Türkiye'deki Ergenekon gündemine de bu bağlamda değinen Dilipak şu saptamalarda bulundu: "Sadece Türkiye değil, bütün dünya zor bir durumla karşı karşıya. Yeni yeni güç dengeleri ve ittifak arayışları oluşuyor. Bu süreçte yer alan bütün güçler tarafından Türkiye'nin rolü kendi başarıları için hayati önem taşımaktadır. Türkiye bu anlamda geliştirdiği dış politik ataklarıyla bazı güçleri korkutmakta, endişeler yaratmaktadır. Dünya yeni bir durumla karşı karşıya. Küresel fikir pazarına girebilirsek yenidünyanın aktörlerinden olabiliriz. Bu sadece Davutoğlu ve Erdoğan'a tevdi edilebilecek bir şey değil. Derin devlet tasfiye olmayacak. Onlardan bir kısım çıkarılırken 'bizimkiler'in bir kısmı içeri alınacak, bunlar derin devlet olacak. Bu iş için korkunç sermaye-para ve istihbarat akışı var. Türkiye'deki Koç, Doğan holding vb. sermaye unsurları bu sürecin karşısında duramazlar. Durmaya kalkışanları yakın bir zamanda sürprizler bekliyor olabilir. Sermaye postmodernleşiyor. Yeni süreçte etkin bir güç olarak var olmak isteyen Rusya, Çeçenistan ve Gürcistan'da Türkiye üzerinden Nakşiliğe kapı açmak istiyor. Ergenekon operasyonları sembolik isimler üzerinden asıl başlara gözdağı vermeyi amaçlıyor. İstendiği durumda daha derine inilebilir ancak başların kendiliğinden teslim olmaları, boyun eğmeleri hedefleniyor. Böylelikle içeridekiler de şartlı olarak salıverilmek suretiyle pasifize edilebilirler. Türkiye'den bir an önce mıntıka temizliği isteniyor. Derin devleti kuran Amerika, tasfiye eden de o. Bunu tasfiye ederek yeni bir yapı inşa etmek istiyor. Bu yapının içinde 'biz' olacağız. Ilımlı İslam, yeni moda İslam. İçimizden bazı kanaat önderlerini yakında bu yeni yapının içinde görebiliriz. Salt bir vicdan tatmini amaçlayan insani yardım Beyaz adam sendromudur. Bu süreç sokakla bağımızın zayıflamasını ve zenginleşirken etkisizleşmemizi getirebilir. Ramazan şenlikleri vb. üzerinden görünürlüğü ön planda olan ama sistemi tehdit etmeyen yeni bir dinsel model oluşturma çabası yakında daha da yoğunlaşabilir."

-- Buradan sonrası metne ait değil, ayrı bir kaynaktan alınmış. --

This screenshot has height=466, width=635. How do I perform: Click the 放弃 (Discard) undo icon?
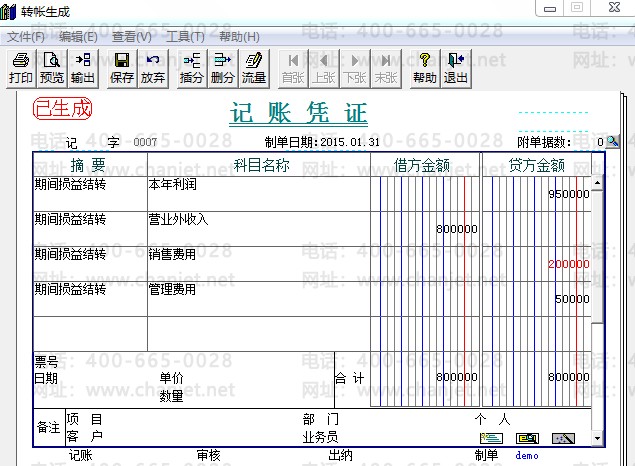[153, 68]
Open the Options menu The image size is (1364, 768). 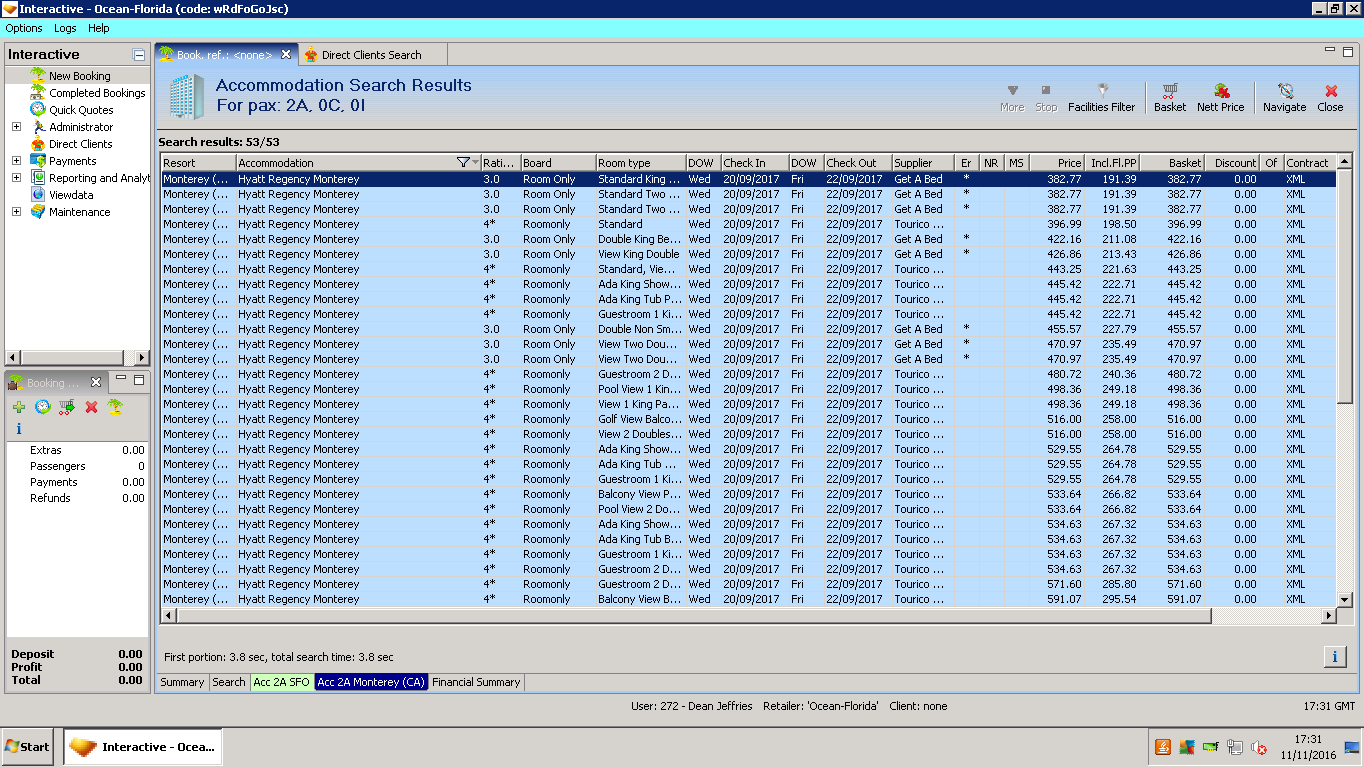24,28
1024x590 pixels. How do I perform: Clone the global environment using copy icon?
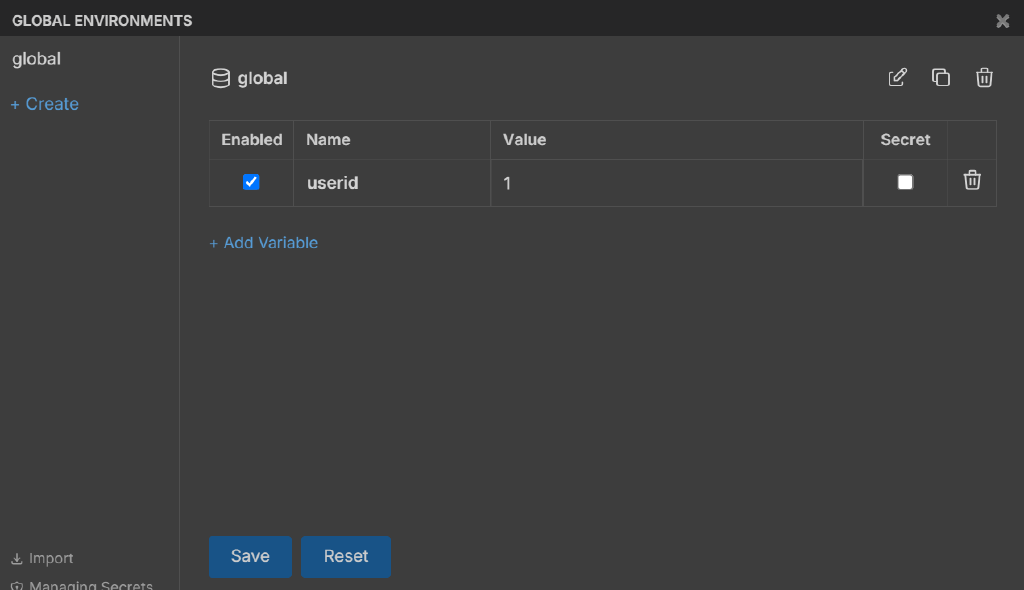click(940, 78)
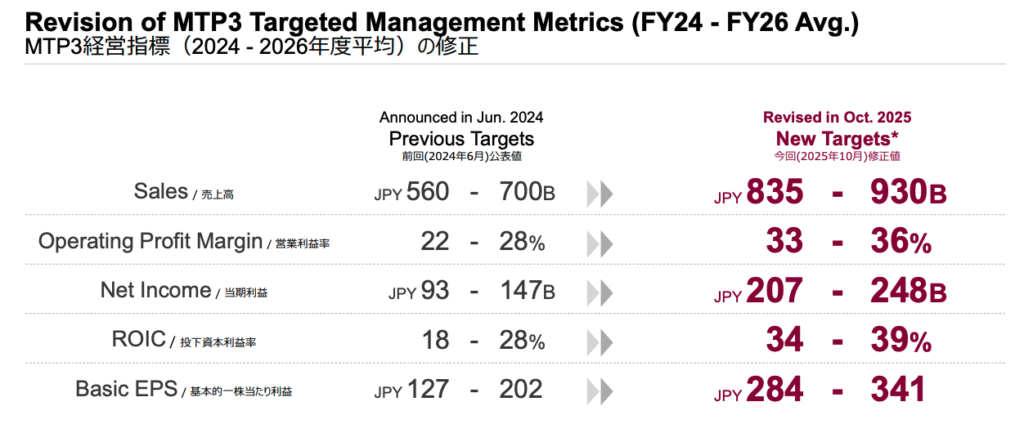Click the previous Sales target 'JPY 560 - 700B'
The height and width of the screenshot is (433, 1024).
click(464, 193)
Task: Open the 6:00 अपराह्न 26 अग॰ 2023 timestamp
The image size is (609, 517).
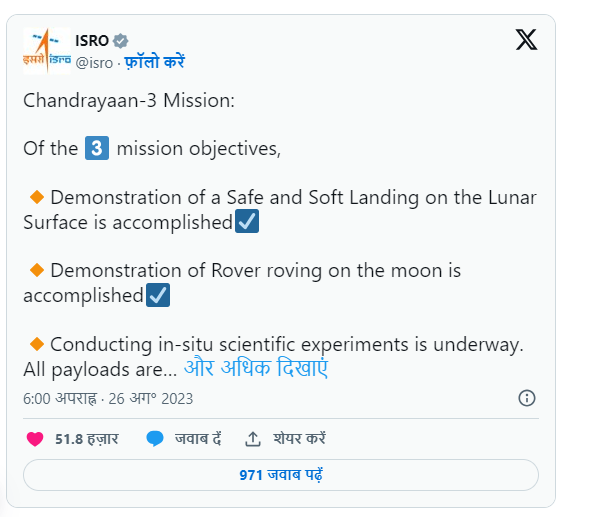Action: (108, 399)
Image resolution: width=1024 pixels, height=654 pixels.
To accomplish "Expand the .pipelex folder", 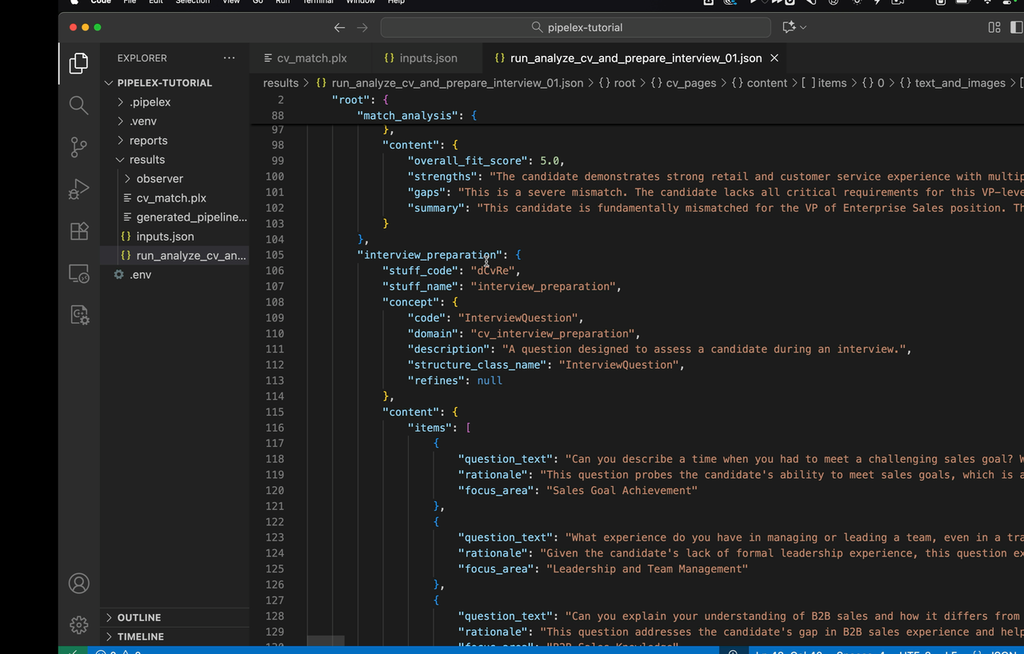I will tap(150, 102).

Son olarak Müslümanlar üzerinden de durumu değerlendiren Dilipak özetle şunları kaydetti: "Yeni güç dengeleri oluşuyor. Türkiye'nin yükselmekte olduğunu gözlemliyoruz. Fırsatları iyi değerlendirmek gerek ama paranın büyüsüne de aldanmamalı. Daha fazla okumalı ve cemaatler düzeyinde birbirimize yakınlaşmalıyız. Sonuçta biz kazandık ve bizi baskı altına alarak yok edemeyen sistem şimdi bizi içine çekerek uzlaşmak istiyor. Seçimleri AK Parti kazandı diye Şeytan tatile çıkmadı! İmtihan devam ediyor. Elde edilen her yeni kazanım imtihanı daha bir keskinleştiriyor. Görünürde iktidar daha yakın ama imtihanımız da aynı oranda daha keskin ve zor. Sistem kabuk ya da gömlek değiştirerek bize hoş görünmeye çalışıyor. Müteyakkız olmalıyız."
Dilipak'ın konuşmasına müteakiben dinleyiciler yaklaşık yarım saat boyunca konuya interaktif katılımda bulundular. Yapılan bu katkılar ve soruların cevaplandırılmasının akabinde panel Hamza Türkmen'in öne çıkan vurguları özetlemesiyle son buldu.